I made this comment originally on another book review of the Everett Pirahã book (lightly edited):

Gwern has a great book review on this one: https://gwern.net/review/book#dont-sleep-there-are-snakes-everett-2008. The ending of Gwern's review brings up probably the best theory I have read to explain the Pirahã, although I would put it more bluntly: maybe they are just extremely inbred and very dumb. They can't plan for the future the way some children cannot plan for the future. They cannot learn how to count to ten, because that is too complicated for them.

The *New Yorker* article (cited by Gwern and found here https://www.newyorker.com/magazine/2007/04/16/the-interpreter-2) also implies that the Pirahã are really dumb. An evolutionary biologist, William Tecumseh Fitch (yes, he is a direct descendant of the American Civil War general), traveled down there to test the Pirahã, and he had a lot of problems getting them to pass basic grammar test which apparently even all monkeys tested could pass. According to the article, Fitch eventually found one sixteen-year-old who could pass the test. I cannot figure out from Fitch's Google Scholar page where he wrote up these results--maybe they're buried somewhere.

Getting genetic samples of the Pirahã would clarify how inbred they are, and it would at least partly let us guess their genetic IQ, insofar as we can use one of those fancy polygenic scores for educational attainment/cognitive ability to estimate it. I also would like to see someone replicate Everett's work (Margaret Mead's fieldwork did not replicate). Even the *New Yorker* journalist had to rely on Everett's translations.

**Given data:**
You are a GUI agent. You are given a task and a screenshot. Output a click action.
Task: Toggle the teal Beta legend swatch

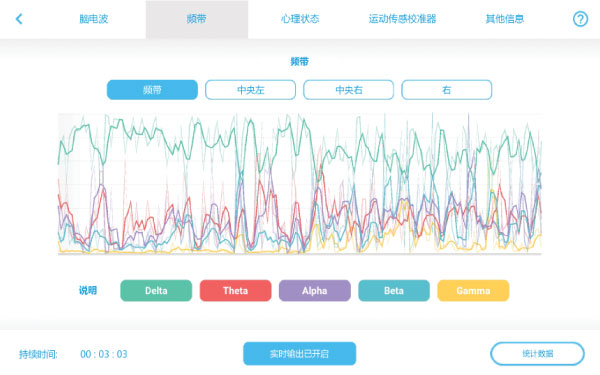[394, 290]
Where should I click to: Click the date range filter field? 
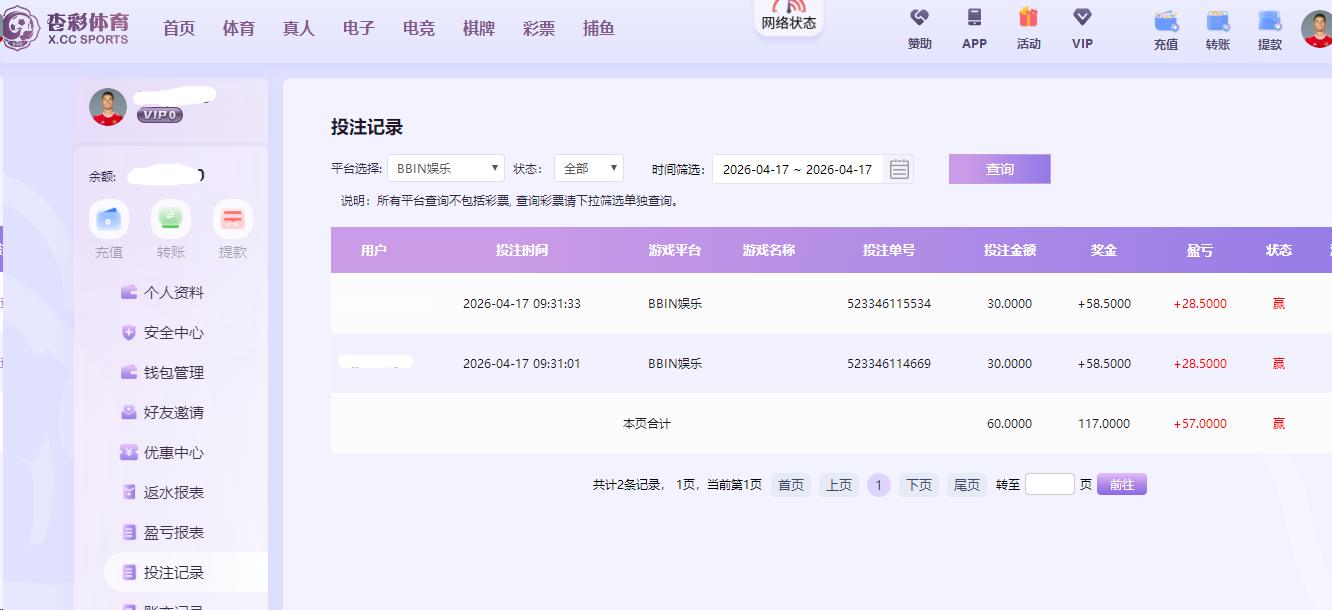pos(797,169)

**Task instructions:** Output the part of the comment about the Pirahã starting with "The *New Yorker* article" and going on through "they're buried somewhere.", word for word. The listing comes from a different source than the comment about the Pirahã.

**Output for this exercise:**
The *New Yorker* article (cited by Gwern and found here https://www.newyorker.com/magazine/2007/04/16/the-interpreter-2) also implies that the Pirahã are really dumb. An evolutionary biologist, William Tecumseh Fitch (yes, he is a direct descendant of the American Civil War general), traveled down there to test the Pirahã, and he had a lot of problems getting them to pass basic grammar test which apparently even all monkeys tested could pass. According to the article, Fitch eventually found one sixteen-year-old who could pass the test. I cannot figure out from Fitch's Google Scholar page where he wrote up these results--maybe they're buried somewhere.